Here’s why Facebook earns an insignificant Rs.9 per user despite 27% revenue rise in India

According to filings with the Registrar of Companies (ROC), Facebook posted a 27% rise in its revenues in India, which saw an increase from Rs. 97.6 crore to Rs. 123.5 crore during the year ended March 2015. However, the social networking giant earned less than Rs. 9 per user on an average in the country, which is its second largest market outside the United States, where it earned Rs. 630 per user.

The revenue from India is negligible for the California-headquartered firm, which clocked $12.5 billion (nearly Rs 84,000 crore) in global sales and is pushing for a free internet plan in the country to take on search engine firm Google.

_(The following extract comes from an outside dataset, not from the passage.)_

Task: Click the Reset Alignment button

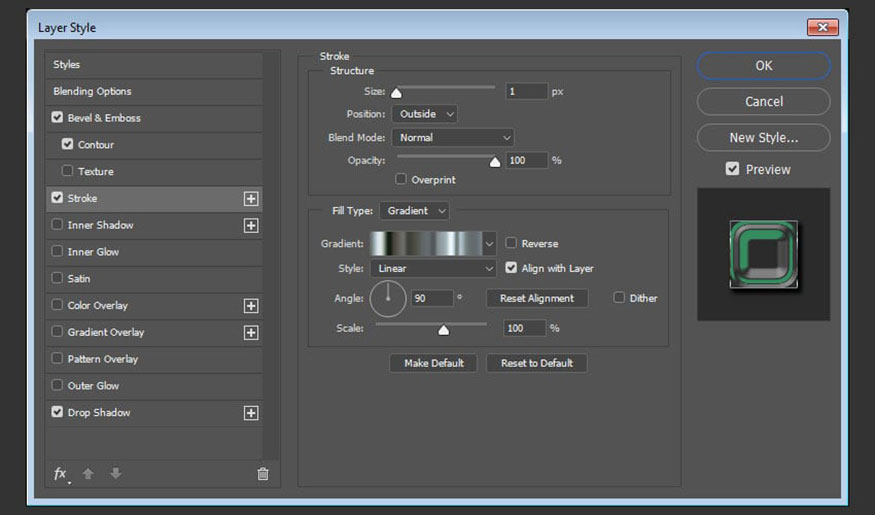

Facebook India’s profit after tax (PAT) rose by 33% to Rs. 16 crore during FY15, according to the paper. In spite of having more than 135 million users in India, Facebook has low revenues in the country is due to its heavy spending on digital media on Google.

According to experts, marketers are gradually looking to spread their budget across social media platforms and mobile applications. Facebook is betting on its latest venture, Free Basics, a plan to make parts of internet available for free by convincing local telecom companies to cover data charges. If Reliance Communications and other telecommunication companies are convinced over Free Basics, this could be a game changer for Facebook.

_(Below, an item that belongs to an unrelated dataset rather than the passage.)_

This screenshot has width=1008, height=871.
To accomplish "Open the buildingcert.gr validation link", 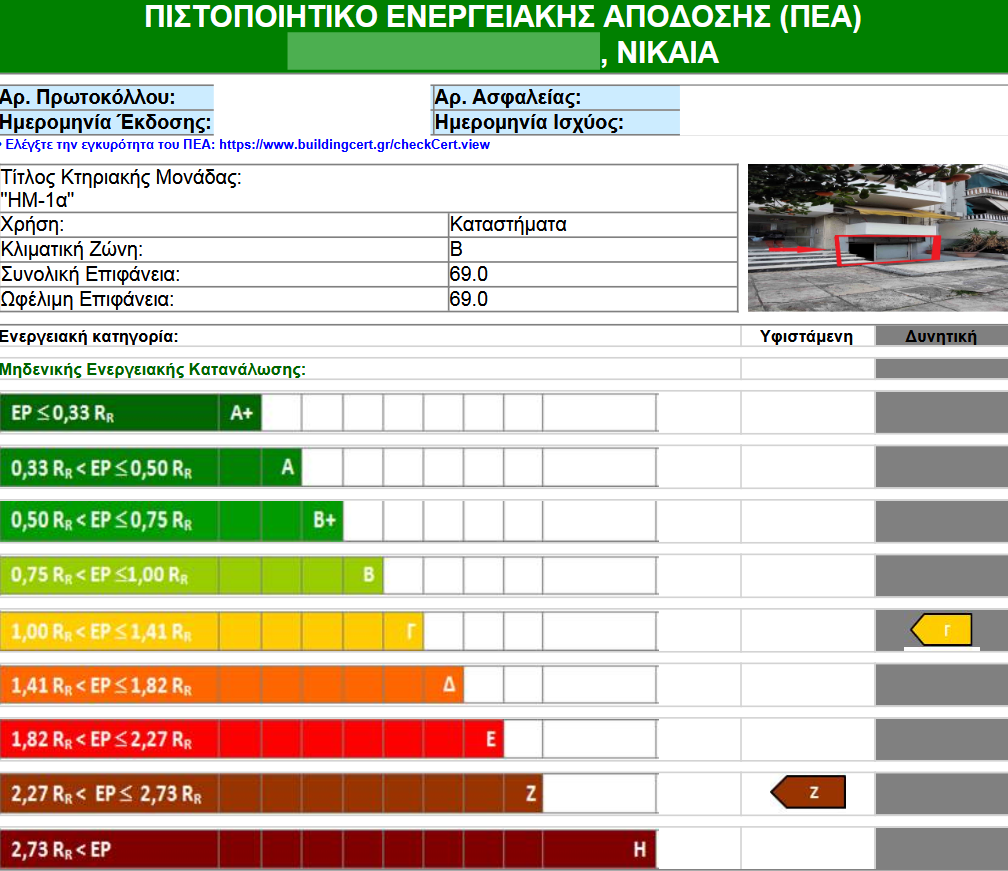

With Free Basics, Facebook is trying to get more people on its platform at zero cost. However, Facebook’s Free Basics has run into regulatory hurdle over net-neutrality.

The telecom regulator has forced RCom – the only Free Basics distributor here – to put commercial deployment of the service on hold. Free Basics has been slammed by critics in India for being a “walled garden”, which violates the concept of net neutrality, one which guarantees free and non-discriminatory access to the web.

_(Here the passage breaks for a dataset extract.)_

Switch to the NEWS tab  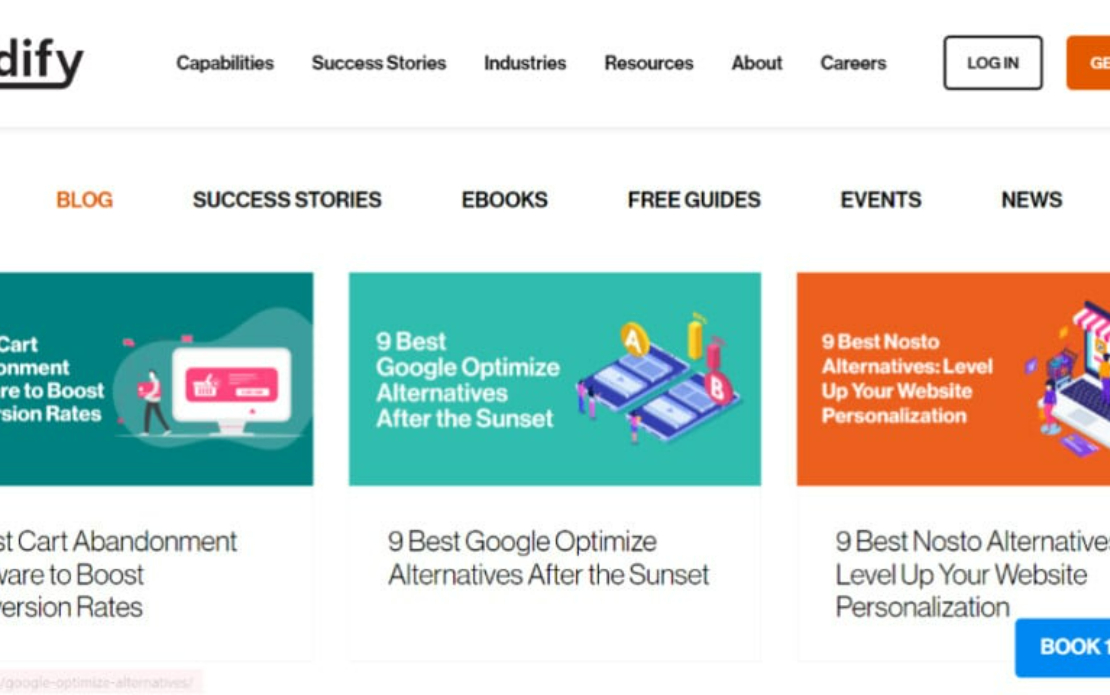point(1031,200)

“Facebook is still not as free and kind of a default gateway for internet like Google. With Free Basics, they are trying to get more people on their platform at zero cost, which could work for them very well,” said Karthik Srinivasan, national lead, [email protected], the social media arm of advertising firm Ogilvy & Mather.

He said, “For most marketers, Facebook is one if the best option when they want to do targeting at a micro-level in terms of select locality or user base.”

Facebook is also trying to attract more advertisers by launching other services that can attract more users besides free internet. For example, with the majority of Indians still using 2G connections, the company has come up with a fast-loading, lighter version called Facebook Lite, for which users pay less for data.

In the meantime, New York-based market research company eMarketer claimed that by 2019, when more than a quarter of the ad spend in India will go towards digital, the country will race ahead of many others, including Spain, France, Italy and Brazil, by this metric.